Nous somme réunis pour débattre de la loi Claeys-Leonetti sur la fin de vie. Comme vous le savez, une convention citoyenne travaille sur ce sujet. Ce sont 185 citoyens tirés au sort, qui se réunissent pendant 27 jours, ont auditionné 65 experts et vont faire des propositions au gouvernement. Les membres de cette convention disent à 84% que la loi actuelle ne répond pas aux attentes et à 97% que le cadre actuel doit être amélioré. Interrogés par l’IFOP, 78% des Français souhaitent que cette convention encourage un changement de la loi avec la légalisation de l’euthanasie et du suicide médicalement assisté.

En effet, la situation en France sur cette question est d’une hypocrisie absolue. Selon l’INED, entre 2000 et 4000 personnes terminent leur vie chaque année grâce à l’assistance active d’un médecin ou de soignants, alors que ces médecins ou soignants risquent jusqu’à 30 ans de prison !

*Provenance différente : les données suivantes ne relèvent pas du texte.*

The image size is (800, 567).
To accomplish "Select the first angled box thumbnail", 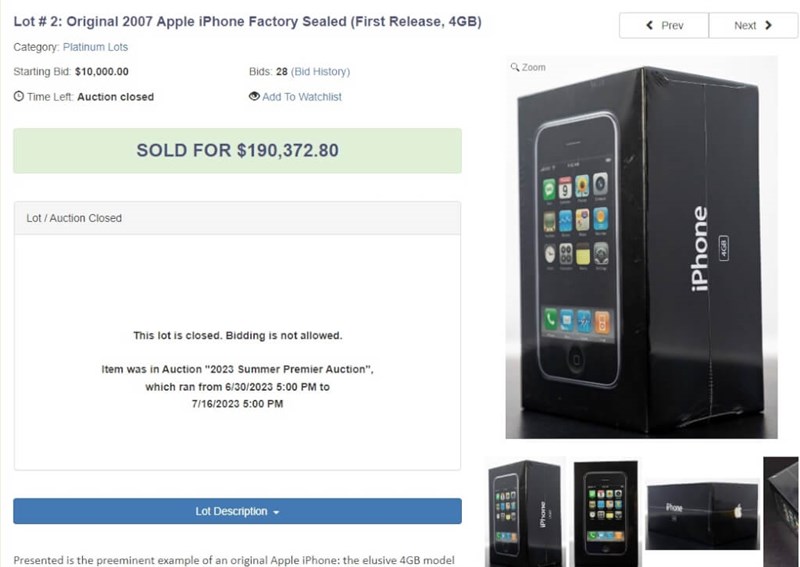I will tap(525, 508).
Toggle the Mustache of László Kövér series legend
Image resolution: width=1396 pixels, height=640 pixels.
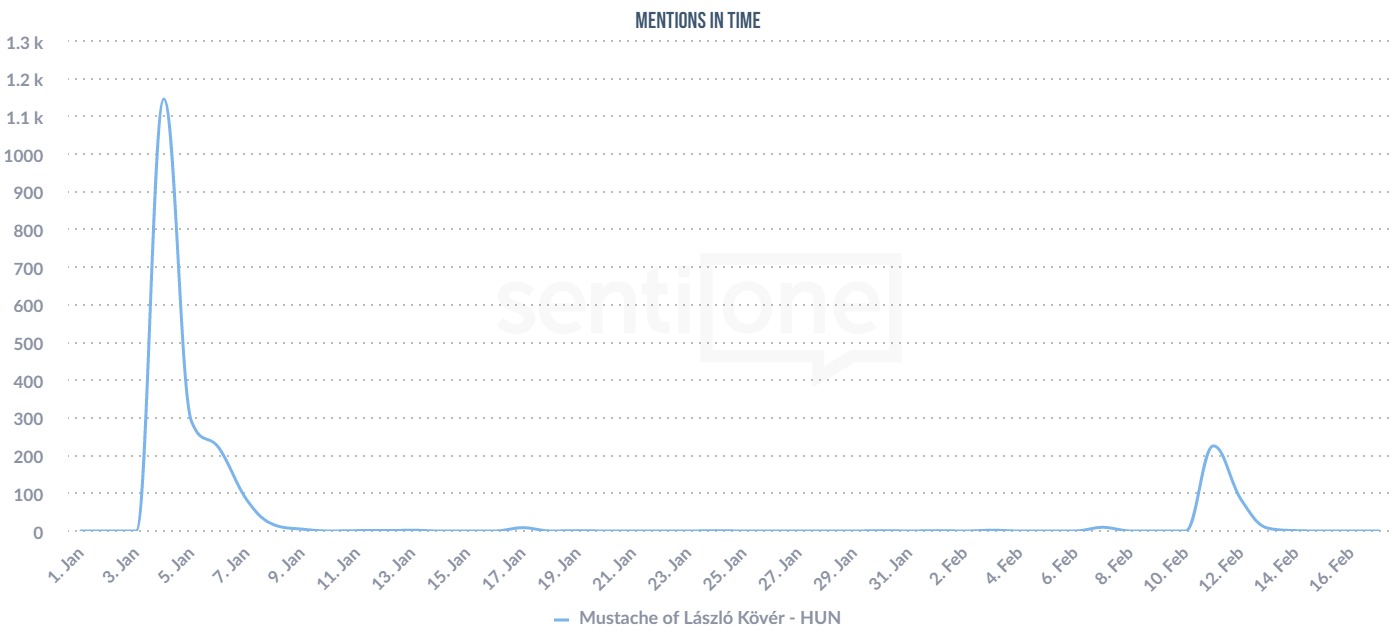[x=709, y=619]
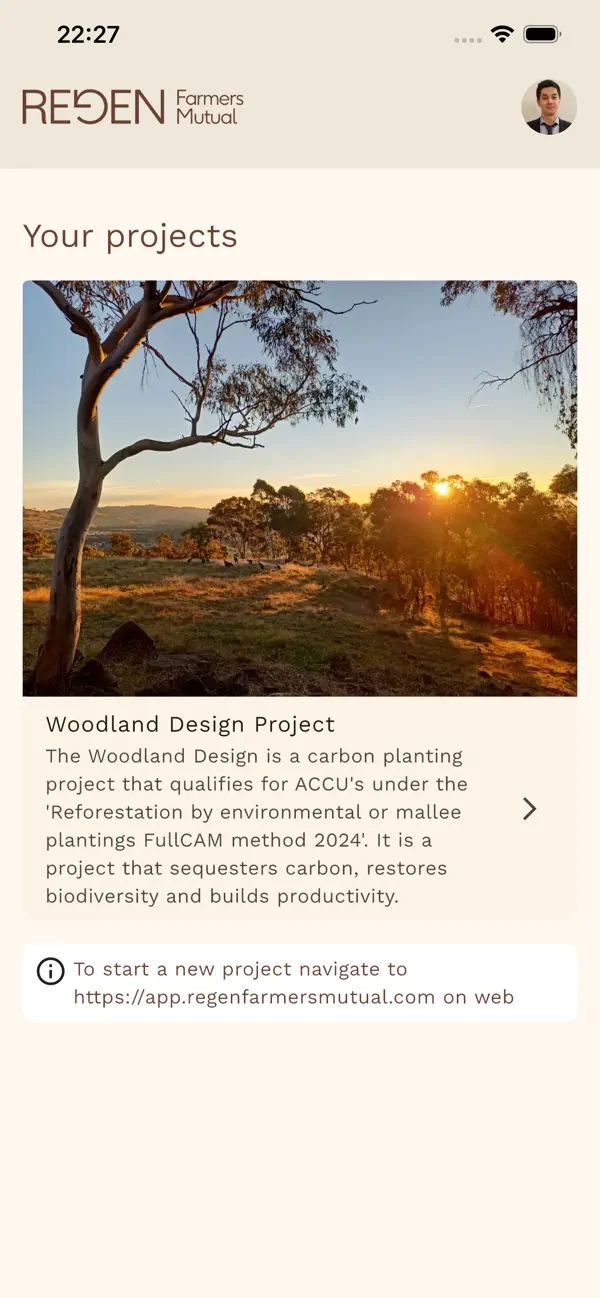
Task: Tap the cellular signal dots
Action: [x=468, y=40]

La loi actuelle, c’est la logique du « laisser mourir » par sédation profonde et continue. Qu’est-ce que ça veut dire ? Arrêt de l’hydratation et de l’alimentation du patient, et une agonie pouvant durer plusieurs heures ou plusieurs jours.

Par ailleurs, les personnes atteintes d’une mesure invalidante mais non létale à court terme (par exemple, maladie de Charcot, maladies neuro-dégénératives) n’ont pas accès à la sédation profonde et continue.

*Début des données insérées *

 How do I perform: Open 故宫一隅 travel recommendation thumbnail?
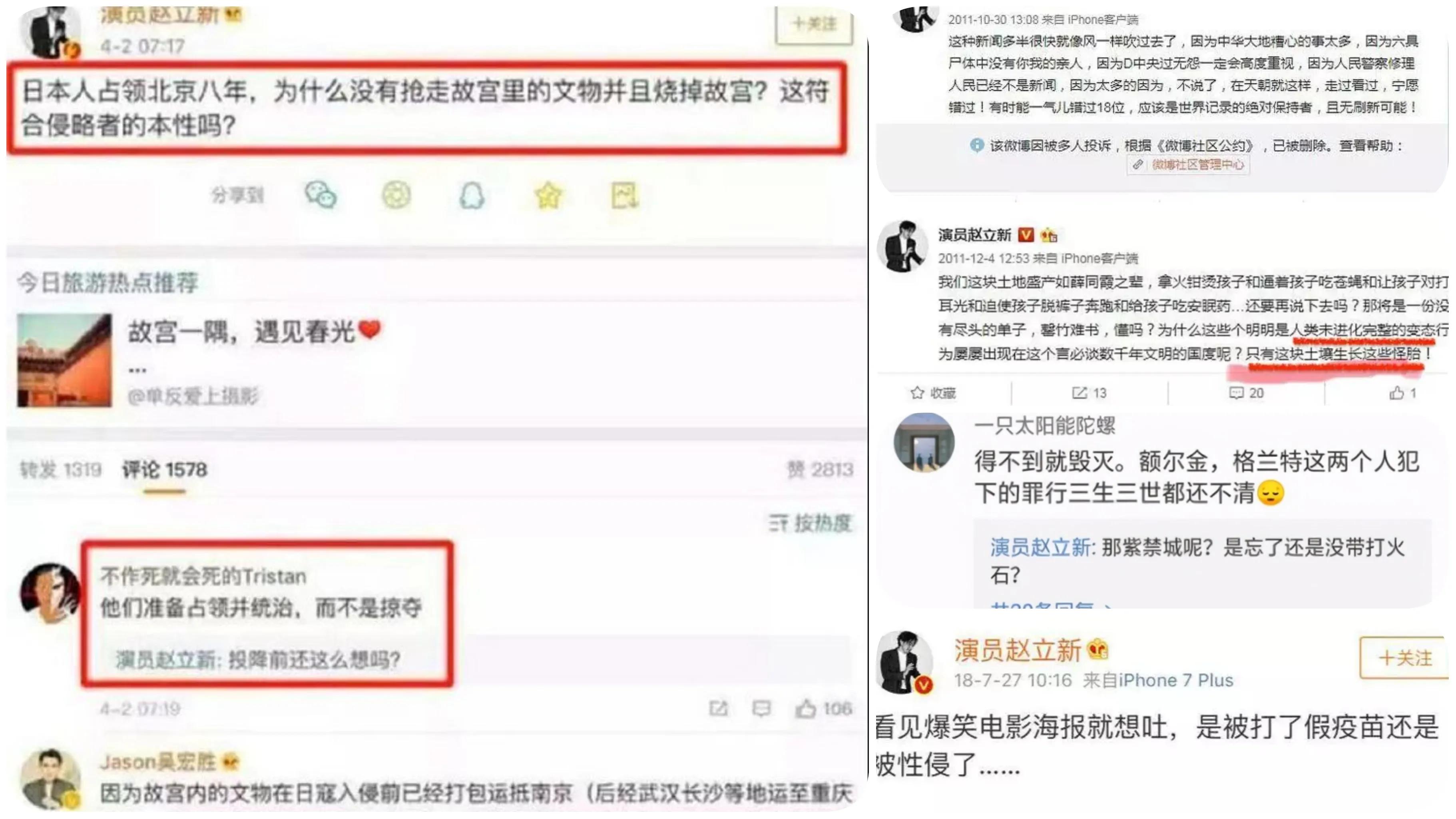point(64,360)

Plusieurs centaines de personnes chaque année vont en Belgique ou en Suisse pour mourir comme elles l’entendent. C’est compliqué, c’est cher (environ 9 000 €) et ça n’est pas à la portée de tout le monde.

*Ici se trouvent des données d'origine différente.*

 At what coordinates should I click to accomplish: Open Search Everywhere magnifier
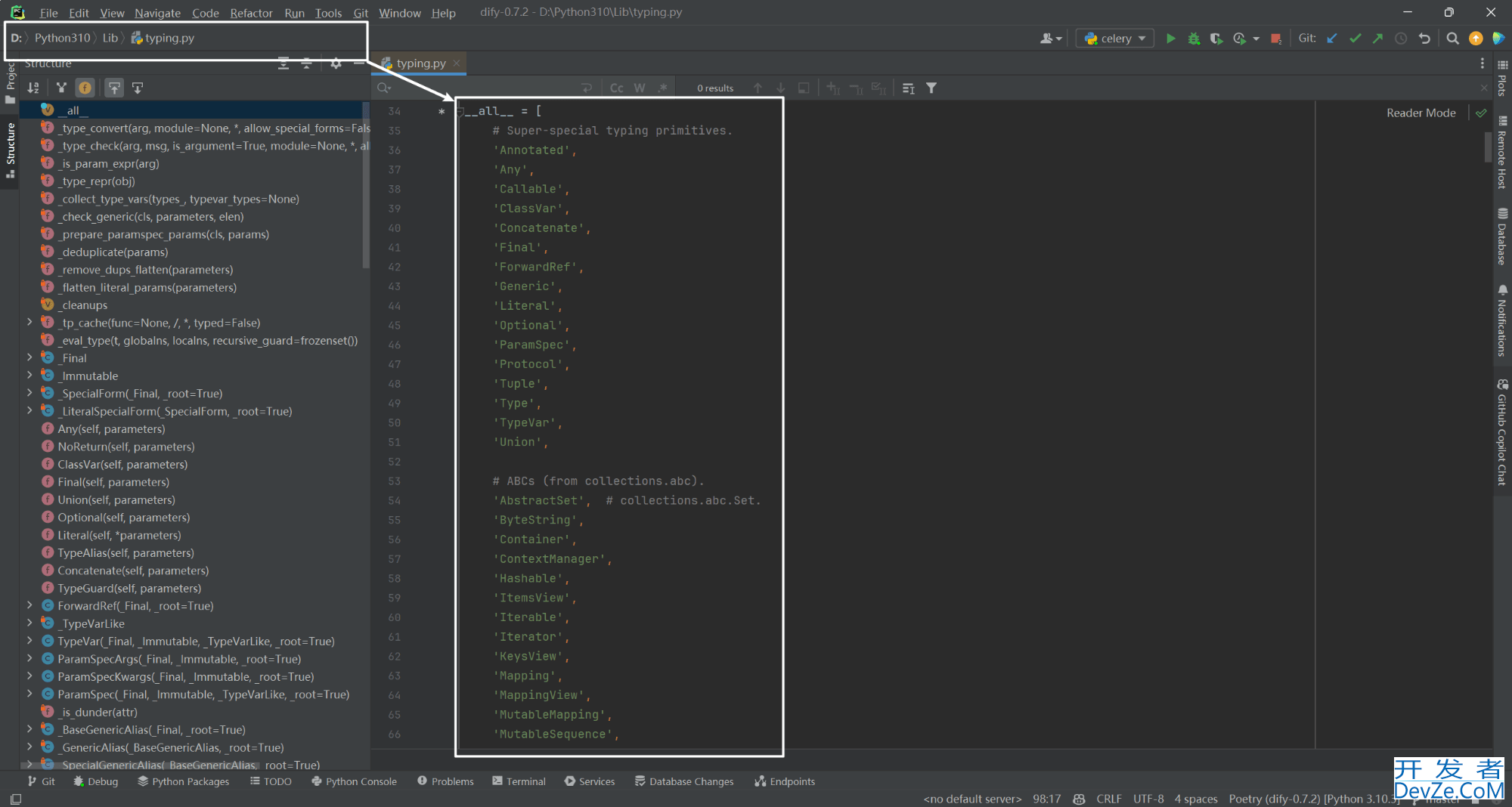pyautogui.click(x=1452, y=39)
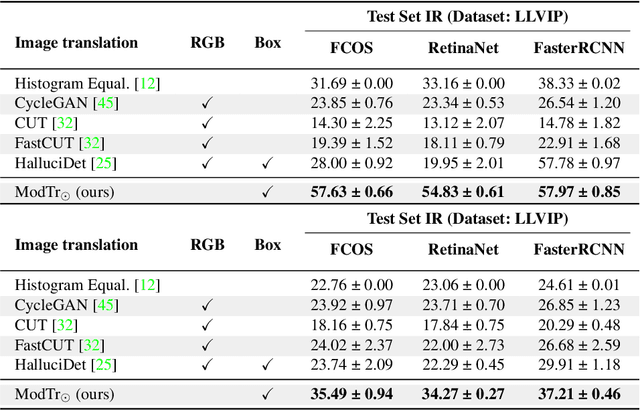The image size is (640, 410).
Task: Click Box checkmark in lower ModTr row
Action: coord(267,393)
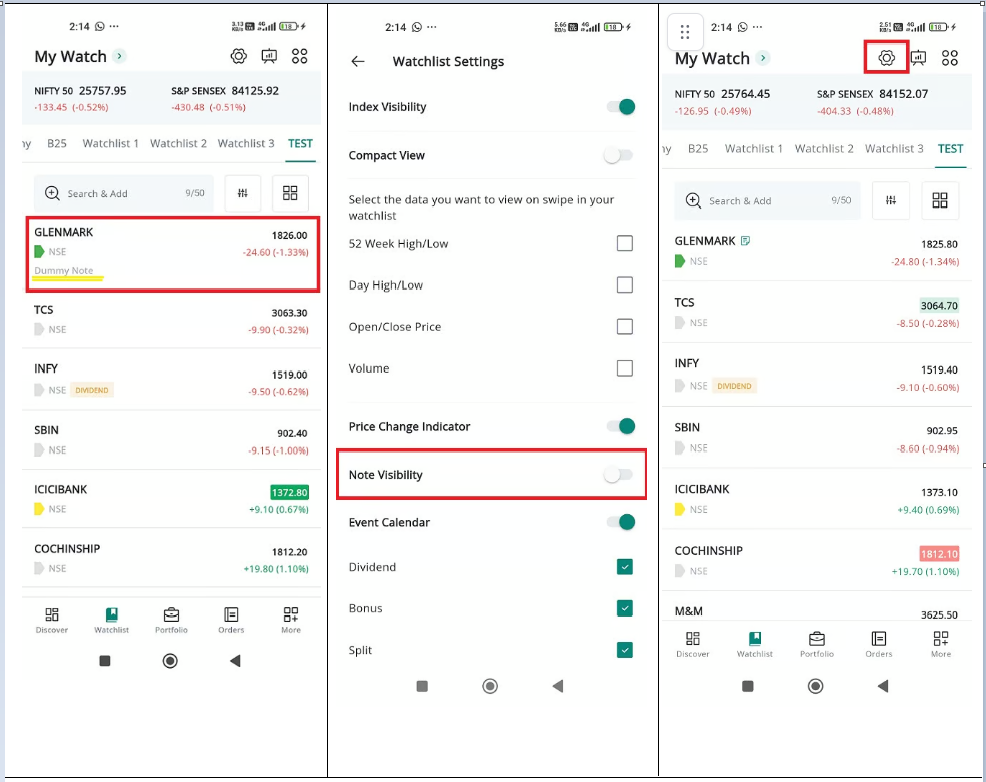
Task: Click Search & Add field on the M&M screen
Action: pos(765,200)
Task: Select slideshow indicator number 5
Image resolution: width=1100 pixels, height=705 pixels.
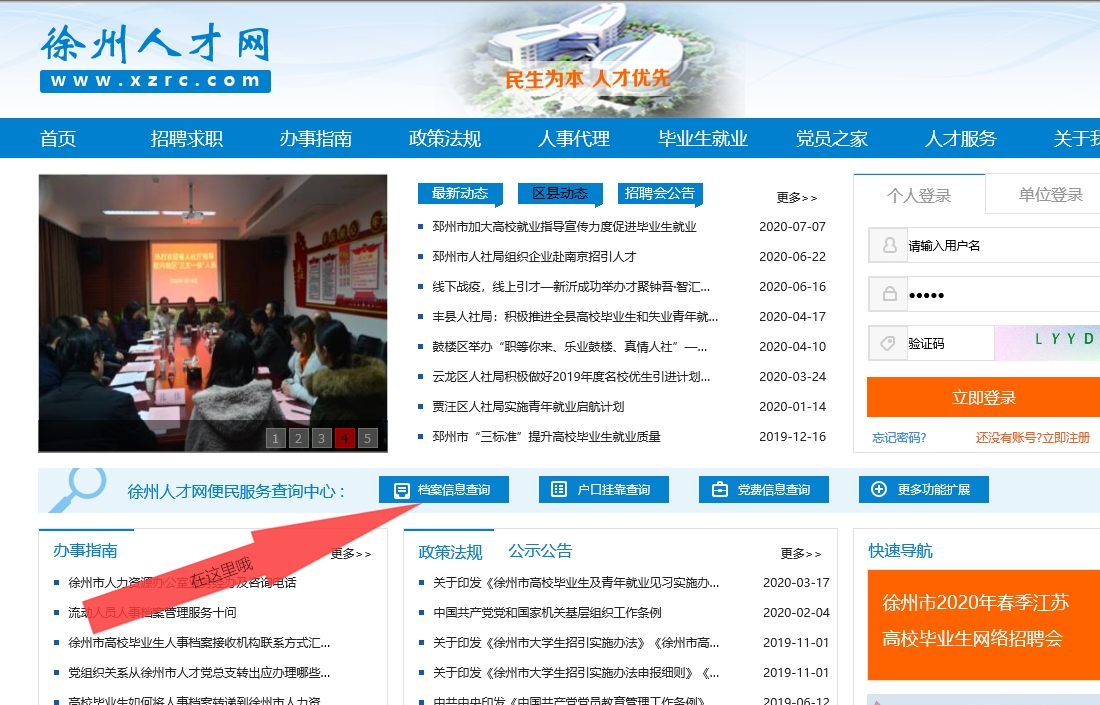Action: point(368,438)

Imaginez que vous êtes dans une situation où la vie vous est devenue insupportable, que ce soit en raison de la souffrance, de la fatigue, de l’usure, de la solitude ou autre. Vous souhaitez terminer paisiblement votre vie, dans les conditions et avec les personnes que vous aurez choisies. Dès lors se pose la question : comment faire ?

Se mettre une balle dans la tête ? Se trancher les veines ? Se jeter du 6ème étage ? Qui a envie de cela ?
Et si vous êtes à l’hôpital ou dans un EPAHD , c’est quasiment mission impossible.

Question 3 : Quelles seraient vos propositions envers une personne qui évoquerait son choix de vie dans le cadre actuel ?

Je conseillerais à cette personne que la loi change et s’améliore.

Question 4 : Quel est votre avis sur une modification de la loi ?

J’attends d’un État républicain et laïque qu’il reste indépendant des églises et des confessions, et qu’il permette à ceux qui le souhaitent de finir leur vie comme ils le souhaitent, sans avoir à aller à l’étranger, sans avoir à compter sur la complicité de soignants qui prendraient de gros risques.

Avec le Comité Laïcité République, dans le droit fil du combat laïque pour l’égalité femmes-hommes, pour le droit à la contraception, pour le droit à l’avortement, pour l’autorisation du mariage pour les couples de même sexe, nous militons pour la liberté de l’aide active à mourir.

Le droit de mourir fait partie des droits de l’Homme. Le droit de mourir comme nous l’entendons est peut-être notre ultime liberté.

Question 5 : Est-ce qu’à votre avis la France est en retard sur ces questions et pourquoi ?

Plusieurs pays ont dépénalisé ou légalisé l’euthanasie et/ou le suicide médicalement assisté. Alors pourquoi la France est en retard ?

Nous avons en France deux lobby très puissants.

  • Celui des mandarins, ces pontes de la médecine (que je distingue tout à fait des médecins et soignants de terrain), qui considèrent que seule la médecine est détentrice de la vie.
  • Celui des cléricaux, qui considèrent que seul dieu donne la vie et que seul dieu peut la reprendre.

Je suis désolé, mais je ne crois pas en dieu, comme d’ailleurs 51% des Français.

Je respecte tout à fait les croyances de celles et ceux qui croient en Dieu, quel que soit le nom qu’ils lui donnent, et bien sûr, personne, absolument personne ne les oblige à faire usage du suicide assisté. Qu’ils n’en interdisent pas l’usage à ceux qui ne croient pas.